● Enunciado
Prosigue el relato sobre la partida a la mili a partir de su última oración.

● Fragmento seleccionado
#####

Pero no caeré en la trampa. En el fondo soy una persona sensible y estas cosas
tan tiernas me ponen al borde de las lágrimas, un lujo del que no se debe
abusar si se quiere llegar a más viejo todavía con el lagrimal encallecido,
como es mi pretensión.
Dos días antes
de la ignominiosa prohibición de la Castañuela me fui a la mili junto a Luis
Mendo, que también estaba en edad de servir a la patria. Aquella noche, acabada
la función, nos sentaron a ambos en medio del escenario y los miembros del
grupo fueron pasando con unas tijeras por detrás de nosotros cortándonos un
mechón de pelo a cada uno para que pudiéramos presentarnos en el cuartel en
casi perfecto orden de revista.
Con el pelo
largo o corto, mucho me temo que mi incapacidad para la milicia hubiera quedado
igualmente patente en los doce meses de cuartel y tres de prisión militar que
me tocaron. Pero no fue el tiempo de instrucción, obediencia y sumisión lo que
fortaleció mi personalidad. No, no fue aquello lo que me convirtió en hombre.
Una vez más el fracaso vino en mi ayuda para no arruinarme la vida.

#####

(Datos sobre la localización de objetivos visibles)

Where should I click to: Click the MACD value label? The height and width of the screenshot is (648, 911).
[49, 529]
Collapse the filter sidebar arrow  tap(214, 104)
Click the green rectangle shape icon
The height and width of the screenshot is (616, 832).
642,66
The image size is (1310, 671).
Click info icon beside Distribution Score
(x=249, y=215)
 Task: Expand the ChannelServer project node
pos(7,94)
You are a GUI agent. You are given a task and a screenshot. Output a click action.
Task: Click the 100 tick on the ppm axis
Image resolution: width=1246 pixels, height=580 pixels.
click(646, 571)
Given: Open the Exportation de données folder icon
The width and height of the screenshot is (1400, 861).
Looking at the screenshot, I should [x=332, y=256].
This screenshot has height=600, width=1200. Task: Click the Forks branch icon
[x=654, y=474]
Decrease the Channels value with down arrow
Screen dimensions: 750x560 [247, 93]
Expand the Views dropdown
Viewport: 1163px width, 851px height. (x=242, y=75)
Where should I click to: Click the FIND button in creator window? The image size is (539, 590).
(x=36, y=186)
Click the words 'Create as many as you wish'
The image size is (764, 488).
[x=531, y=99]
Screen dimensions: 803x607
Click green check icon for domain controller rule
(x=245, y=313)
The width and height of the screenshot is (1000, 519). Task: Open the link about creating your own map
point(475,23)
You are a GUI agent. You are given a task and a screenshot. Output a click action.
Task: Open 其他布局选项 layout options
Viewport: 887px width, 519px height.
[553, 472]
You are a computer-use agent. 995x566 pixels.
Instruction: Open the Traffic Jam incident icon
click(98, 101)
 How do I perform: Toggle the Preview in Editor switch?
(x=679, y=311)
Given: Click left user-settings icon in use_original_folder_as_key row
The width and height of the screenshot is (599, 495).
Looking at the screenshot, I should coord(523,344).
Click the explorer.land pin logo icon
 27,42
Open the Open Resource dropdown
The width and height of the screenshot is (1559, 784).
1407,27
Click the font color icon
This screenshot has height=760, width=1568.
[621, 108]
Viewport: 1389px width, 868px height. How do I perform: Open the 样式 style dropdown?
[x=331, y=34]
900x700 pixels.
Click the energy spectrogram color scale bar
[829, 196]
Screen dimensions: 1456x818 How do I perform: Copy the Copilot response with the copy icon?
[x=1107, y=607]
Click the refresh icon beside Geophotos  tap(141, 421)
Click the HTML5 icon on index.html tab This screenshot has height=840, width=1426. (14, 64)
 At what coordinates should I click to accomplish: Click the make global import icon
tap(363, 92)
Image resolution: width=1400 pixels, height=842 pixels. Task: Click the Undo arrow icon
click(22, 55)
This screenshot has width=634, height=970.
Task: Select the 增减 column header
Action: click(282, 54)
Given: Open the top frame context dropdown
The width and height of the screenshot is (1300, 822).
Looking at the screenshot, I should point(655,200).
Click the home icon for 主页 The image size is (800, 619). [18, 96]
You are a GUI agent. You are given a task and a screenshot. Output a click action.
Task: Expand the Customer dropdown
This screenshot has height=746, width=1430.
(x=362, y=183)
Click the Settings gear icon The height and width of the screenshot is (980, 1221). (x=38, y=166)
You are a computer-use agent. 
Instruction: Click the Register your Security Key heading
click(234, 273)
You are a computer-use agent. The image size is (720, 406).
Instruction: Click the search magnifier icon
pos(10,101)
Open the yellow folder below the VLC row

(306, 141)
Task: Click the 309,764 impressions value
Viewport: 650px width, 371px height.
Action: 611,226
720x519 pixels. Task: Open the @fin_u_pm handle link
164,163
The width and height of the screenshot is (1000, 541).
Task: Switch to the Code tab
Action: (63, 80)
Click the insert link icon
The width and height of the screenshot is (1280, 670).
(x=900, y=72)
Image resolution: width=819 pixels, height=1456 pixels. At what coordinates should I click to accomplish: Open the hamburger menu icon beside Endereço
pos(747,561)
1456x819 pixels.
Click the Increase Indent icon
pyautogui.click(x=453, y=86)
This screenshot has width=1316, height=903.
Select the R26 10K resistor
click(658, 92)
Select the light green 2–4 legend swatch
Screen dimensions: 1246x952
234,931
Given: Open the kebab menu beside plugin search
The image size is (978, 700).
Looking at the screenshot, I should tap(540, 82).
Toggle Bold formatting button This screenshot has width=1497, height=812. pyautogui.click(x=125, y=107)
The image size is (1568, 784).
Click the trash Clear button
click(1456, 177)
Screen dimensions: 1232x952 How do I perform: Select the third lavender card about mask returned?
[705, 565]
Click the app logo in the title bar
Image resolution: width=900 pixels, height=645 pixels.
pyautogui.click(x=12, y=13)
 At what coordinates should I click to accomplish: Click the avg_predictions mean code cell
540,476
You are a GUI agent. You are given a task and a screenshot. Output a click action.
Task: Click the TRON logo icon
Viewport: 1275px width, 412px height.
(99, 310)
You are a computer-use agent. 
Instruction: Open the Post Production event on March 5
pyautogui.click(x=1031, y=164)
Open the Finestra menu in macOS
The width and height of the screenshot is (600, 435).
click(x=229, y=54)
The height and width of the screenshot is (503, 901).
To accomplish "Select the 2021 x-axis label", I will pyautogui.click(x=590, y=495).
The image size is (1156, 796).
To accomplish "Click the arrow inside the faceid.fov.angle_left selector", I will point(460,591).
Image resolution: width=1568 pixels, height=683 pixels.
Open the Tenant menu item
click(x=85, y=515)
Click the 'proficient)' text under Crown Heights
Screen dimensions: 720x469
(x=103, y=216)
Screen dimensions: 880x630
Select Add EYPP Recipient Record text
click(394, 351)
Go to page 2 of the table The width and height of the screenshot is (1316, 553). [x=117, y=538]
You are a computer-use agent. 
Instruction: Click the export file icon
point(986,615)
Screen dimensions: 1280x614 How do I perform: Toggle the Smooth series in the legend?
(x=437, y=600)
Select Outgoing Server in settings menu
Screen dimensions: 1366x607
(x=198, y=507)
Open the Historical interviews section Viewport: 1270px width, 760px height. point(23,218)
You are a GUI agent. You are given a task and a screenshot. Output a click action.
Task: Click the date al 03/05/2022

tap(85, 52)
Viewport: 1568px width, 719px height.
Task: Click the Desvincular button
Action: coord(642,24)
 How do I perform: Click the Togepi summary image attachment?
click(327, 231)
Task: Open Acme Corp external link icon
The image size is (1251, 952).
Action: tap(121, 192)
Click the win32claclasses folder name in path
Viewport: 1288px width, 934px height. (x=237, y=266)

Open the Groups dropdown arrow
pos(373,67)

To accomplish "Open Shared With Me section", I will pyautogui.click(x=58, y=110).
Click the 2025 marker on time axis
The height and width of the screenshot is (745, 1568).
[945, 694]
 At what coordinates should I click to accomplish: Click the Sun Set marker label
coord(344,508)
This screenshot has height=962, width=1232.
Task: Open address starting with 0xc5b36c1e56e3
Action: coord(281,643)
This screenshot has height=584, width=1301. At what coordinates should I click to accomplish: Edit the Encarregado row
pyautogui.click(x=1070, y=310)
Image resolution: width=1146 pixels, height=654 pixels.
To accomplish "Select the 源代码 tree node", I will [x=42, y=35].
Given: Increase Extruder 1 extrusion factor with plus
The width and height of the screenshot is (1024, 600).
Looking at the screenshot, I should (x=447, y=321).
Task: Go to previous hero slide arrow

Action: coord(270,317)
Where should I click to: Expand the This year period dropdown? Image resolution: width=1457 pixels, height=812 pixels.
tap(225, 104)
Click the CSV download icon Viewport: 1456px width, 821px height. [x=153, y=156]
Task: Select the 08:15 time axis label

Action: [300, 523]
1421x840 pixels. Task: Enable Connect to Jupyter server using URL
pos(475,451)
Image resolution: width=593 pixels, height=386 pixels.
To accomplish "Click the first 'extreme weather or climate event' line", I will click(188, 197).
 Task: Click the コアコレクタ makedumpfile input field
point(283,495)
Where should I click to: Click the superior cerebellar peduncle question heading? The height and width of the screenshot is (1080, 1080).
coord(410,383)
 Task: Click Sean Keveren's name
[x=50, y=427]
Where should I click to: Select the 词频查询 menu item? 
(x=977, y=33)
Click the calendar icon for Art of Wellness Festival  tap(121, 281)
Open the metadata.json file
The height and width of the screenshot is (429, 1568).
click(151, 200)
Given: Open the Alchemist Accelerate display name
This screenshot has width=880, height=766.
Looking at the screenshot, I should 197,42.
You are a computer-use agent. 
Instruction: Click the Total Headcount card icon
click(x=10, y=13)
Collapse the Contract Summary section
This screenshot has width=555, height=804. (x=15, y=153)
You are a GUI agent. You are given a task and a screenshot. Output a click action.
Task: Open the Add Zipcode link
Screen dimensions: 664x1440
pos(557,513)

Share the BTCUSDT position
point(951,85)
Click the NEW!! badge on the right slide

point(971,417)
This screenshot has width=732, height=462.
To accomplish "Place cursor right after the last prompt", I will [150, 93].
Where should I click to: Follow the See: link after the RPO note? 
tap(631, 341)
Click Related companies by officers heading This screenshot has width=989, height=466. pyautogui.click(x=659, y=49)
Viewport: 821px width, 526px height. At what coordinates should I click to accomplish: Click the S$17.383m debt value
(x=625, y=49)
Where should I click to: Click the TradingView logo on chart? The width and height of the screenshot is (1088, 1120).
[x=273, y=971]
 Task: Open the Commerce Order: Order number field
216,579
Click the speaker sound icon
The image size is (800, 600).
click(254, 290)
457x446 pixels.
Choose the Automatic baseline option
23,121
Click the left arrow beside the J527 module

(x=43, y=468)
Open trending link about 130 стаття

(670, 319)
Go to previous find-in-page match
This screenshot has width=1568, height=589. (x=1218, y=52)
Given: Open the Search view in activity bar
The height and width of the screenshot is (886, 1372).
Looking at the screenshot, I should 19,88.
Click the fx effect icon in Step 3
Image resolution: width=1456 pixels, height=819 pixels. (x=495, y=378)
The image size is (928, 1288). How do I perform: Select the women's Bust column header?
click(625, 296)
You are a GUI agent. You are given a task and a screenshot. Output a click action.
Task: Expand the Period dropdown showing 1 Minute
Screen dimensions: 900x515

#####

● Respuesta
Los avispados
jefes del cuartel, al comprobar que uno era capaz de escribir sin más faltas de
ortografía que las que mandaba la ordenanza, no tuvieron otra ocurrencia que la
de hacerme cabo, esa idiotez con galoncito rojo que constituye el primer
eslabón en la cadena de destrucción moral del soldado. Por fortuna, la buena
suerte me acompañó de nuevo en la aventura y apenas dos meses después del
nombramiento se arrepintieron los milicos, no sé si convencidos de mi
inutilidad militar o conocedores de mi ficha policial, y me degradaron a
soldado raso. Me devolvieron de un plumazo a mí lugar, en el que tan a gusto me
siento y del que sólo pienso salir cuando doble el gorro.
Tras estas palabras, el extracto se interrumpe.